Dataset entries
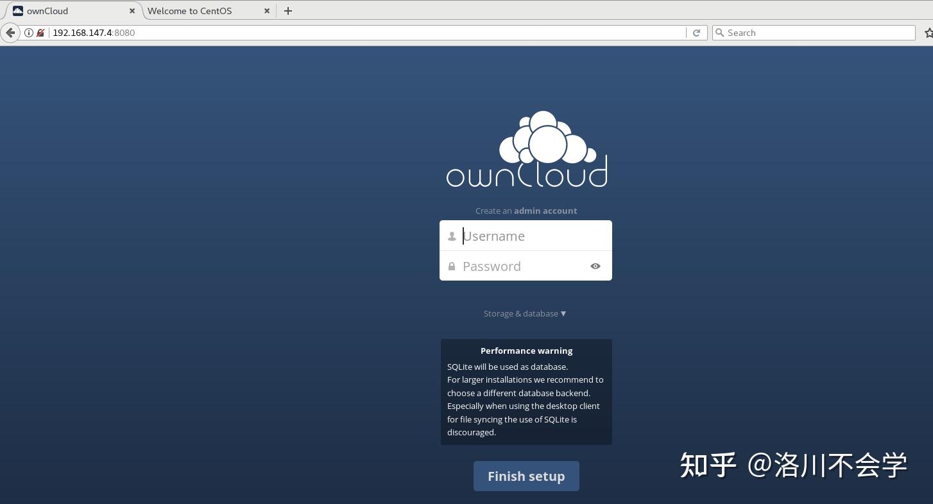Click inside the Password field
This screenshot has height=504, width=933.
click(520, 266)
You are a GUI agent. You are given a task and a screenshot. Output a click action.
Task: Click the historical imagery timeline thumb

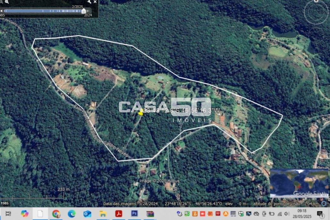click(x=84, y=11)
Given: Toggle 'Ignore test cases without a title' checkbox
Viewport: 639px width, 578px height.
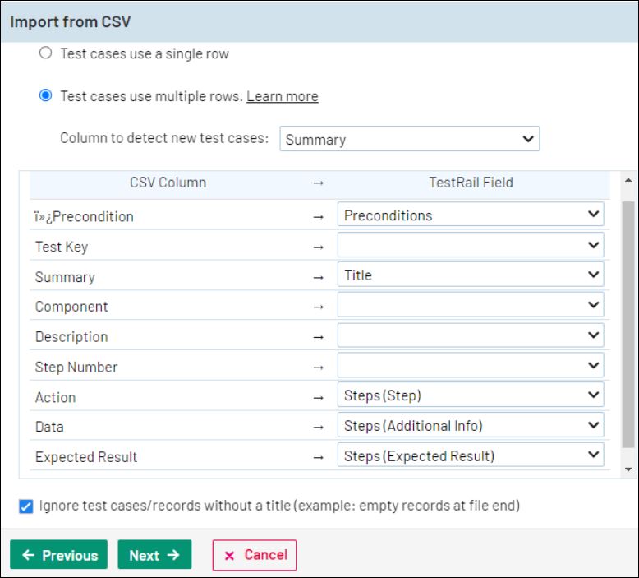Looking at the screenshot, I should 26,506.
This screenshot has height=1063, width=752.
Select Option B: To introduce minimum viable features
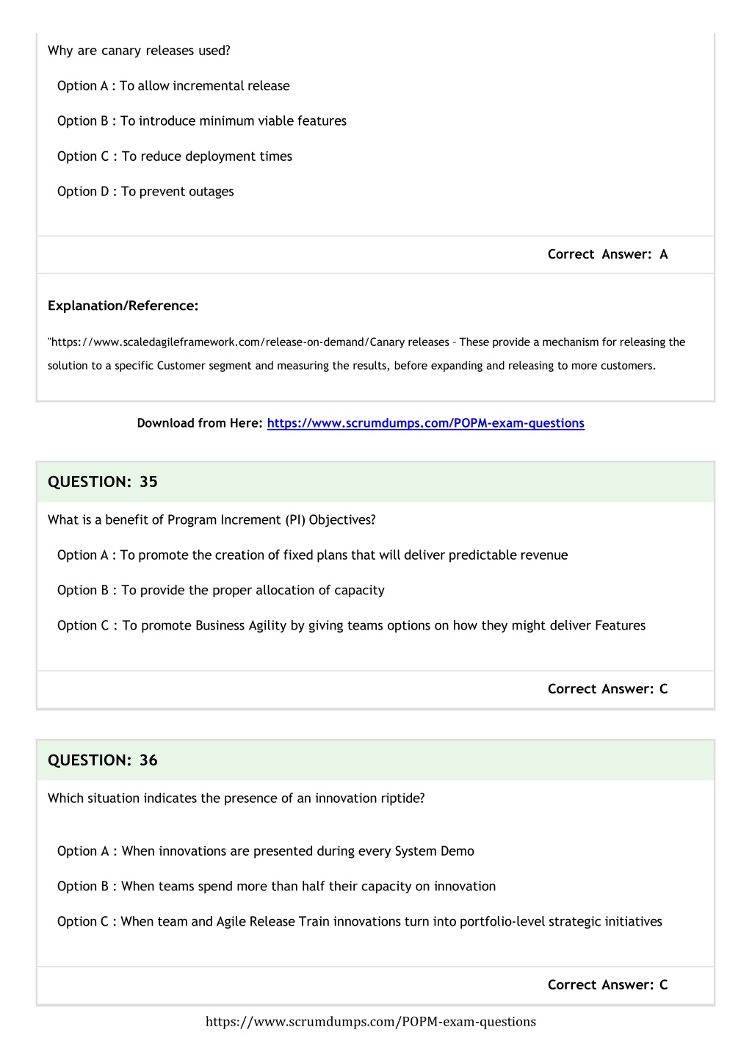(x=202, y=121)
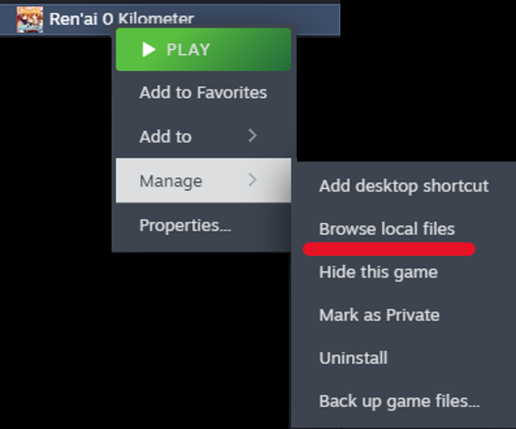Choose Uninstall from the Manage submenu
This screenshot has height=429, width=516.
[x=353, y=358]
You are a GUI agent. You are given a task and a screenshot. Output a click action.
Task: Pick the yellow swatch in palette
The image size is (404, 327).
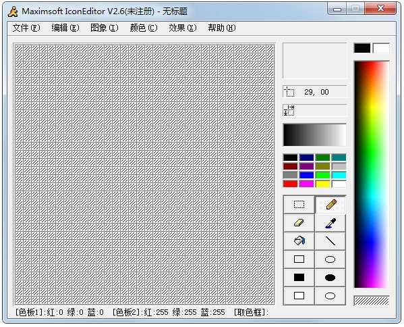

* _HOW TO COMPLETE THIS TASK_:
The required output is the lines from the one containing "Given: Toggle 'Ignore" through the end of the records above, reproduced exactly, with no pictures.

* _EXERCISE SOLUTION_:
Given: Toggle 'Ignore test cases without a title' checkbox
Viewport: 639px width, 578px height.
Looking at the screenshot, I should 26,506.
This screenshot has height=1063, width=752.
Select Option B: To introduce minimum viable features
(x=202, y=121)
Choose Uninstall from the Manage submenu
This screenshot has height=429, width=516.
[x=353, y=358]
You are a GUI agent. You are given a task and a screenshot. Output a click action.
Task: Pick the yellow swatch in palette
The image size is (404, 327).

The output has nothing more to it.